Before I took on the prestigious job of ummm … a trailing spouse, I was drilled with wise and no-so-wise advice on how to raise my future expat kids.
Make sure to speak to them only in Arabic. That one proved difficult but really vital.
They have to have daily contact with their family back home. Skype, photos, virtual dialogues, and visits helped with that. Long uninterrupted summer vacations in Egypt have also anchored my kids to my homeland.
Cook Egyptian food, Show pride in your homeland, Remind them of our traditions…..
Eleven years later and a myriad of school international fairs later, I take pride!
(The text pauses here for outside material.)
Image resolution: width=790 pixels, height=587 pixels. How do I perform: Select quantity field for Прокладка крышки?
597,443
BRAVO... I have managed to raise at least one very Egyptian kid, one semi-Egyptian, and one oblivious to what that really means but still happy to be called Egyptian.
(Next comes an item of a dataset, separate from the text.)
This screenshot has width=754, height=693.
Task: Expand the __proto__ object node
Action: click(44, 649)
Tarek, 11 speaks Egyptian as good as I do. Taymour, 8 has an accent and funny translated vocabulary but the character of a true Egyptian street kid J, Tamara, 5 is struggling with Arabic but has no problem swaying her little figure to the drum beat and proudly wears her costumes at culture days. It does help that Egyptian dresses have lots of bling and bright colors.
Molokheya is a staple on our table and Foul is our favorite Sunday brunch dish. But my biggest achievement is their sense of belonging!
When my kids speak about family, they don’t just mean the nuclear, immediate, uni-cell family that most expat families identify with. They mean their grandparents, aunt and uncles, cousins despite the wide age gap and a few best friends (although friendship has a very different meaning to them, but that’s another blog altogether).
And that’s when it backfires.. I’ve had the misfortune to deal with a strong family tie that has to be severed from afar twice in less than 3 years.. or is it more?
First, with the passing of my dad... One day he was there.. The next the kids had to go back to New York with their father because BiBi (my dad) was in hospital. Ten days later, they were told they would never see him again.
I don’ think they quite understood back then, but they kept true to their identity and they have consistently kept his memory alive; even Tamara, who was only 3 at the time.
But now, I had to break yet another sad news. Their grandfather, Walid’s dad had passed. I was aware of two new facts: 1- They are much older now. 2- Walid is not with us and won’t be for a while, which means I have to break the news, absorb all aftershocks and do it alone!
And when you do a job too well, sometimes all you reap is … Heartache!
As I go through a week of shock, mourning, blocking, pretending, denial and anger with them, I learn a few lessons no one 11 years ago has prepped me for.
11- Expat kids have a deeper emotional attachment to extended family. They simply don’t take such ties for granted. Never under-estimate the impact of such loss, especially if it’s so sudden.
22- When in mourning, Expat kids resent the isolation this lifestyle imposes on them. They want to be there, feel what everyone is feeling and see how things are done.
33- Blocking comes handy when you live so far away. What you don’t see, you simply don’t miss as much. That however, makes it so much harder when summer comes, kids go back home, they start dealing with the apparent loss but everyone around them has already moved on.
44- It is wrong to push the news to a later “more convenient time”. I was tempted to do so, but I was wrong! An eleven year old sometimes needs to reach out and share, not in retrospect.
55- Kids are more resilient and bounce back much faster. So any attempt, no matter how tempting, to dig deeper and probe with emotionally charged questionings is simply unnecessary torture. Don’t fool yourself into believing you are doing this to make sure they don’t bottle it all in.
66- Engage third party helpers.. Nothing helped my son more than his conversations with his peers in school. He came back one day and told me: “it seems that everyone of my friends has lost at least one grandparent already”.
77- Stop the urge to lure your kids into your own web of chagrin. If they see that you are fine and can live passed this horrible experience, they believe they can too. SO suck it up! My bathroom floor can attest to the millions of stifled tears it has witnessed in the past three years.
88- Some kids, one of mine included, can’t quite cope with the concept of imminent death. Their fear becomes so exaggerated that they start questioning, when your turn will come, or worse, when theirs will. I still remember Tarek’s first knee-jerk question when I told him that my dad was gone. “What if it happens to you?” I told him I was confident it wouldn’t. I lied and hoped to God, he won’t fail me on that one, at least for now.
99- Pray.. Kids need to believe in the afterlife; that their beloved didn’t simply cease to exist; hat they are out there somewhere receiving all our positive thoughts. It really helps during those first few days. It doesn’t matter how you chose to pray, just allocate that time everyday to channel some positive thoughts and send them straight to heaven.
110- Follow their lead. Don’t impose your grief or the way you chose to express it on them. Give them space to mull, roll and chew on the concept. They will come to you when they decide to share and they will impose how they wish to do just that!
I don’t wish this upon any trailing wife, especially one like me, who feels stranded out here in snowy Westchester while my whole family and friends are all gathered in mourning, seeking comfort from and around each other.
Rest in Peace Oncle Abdel Halim and may this be the last of our family sorrows for some time to come.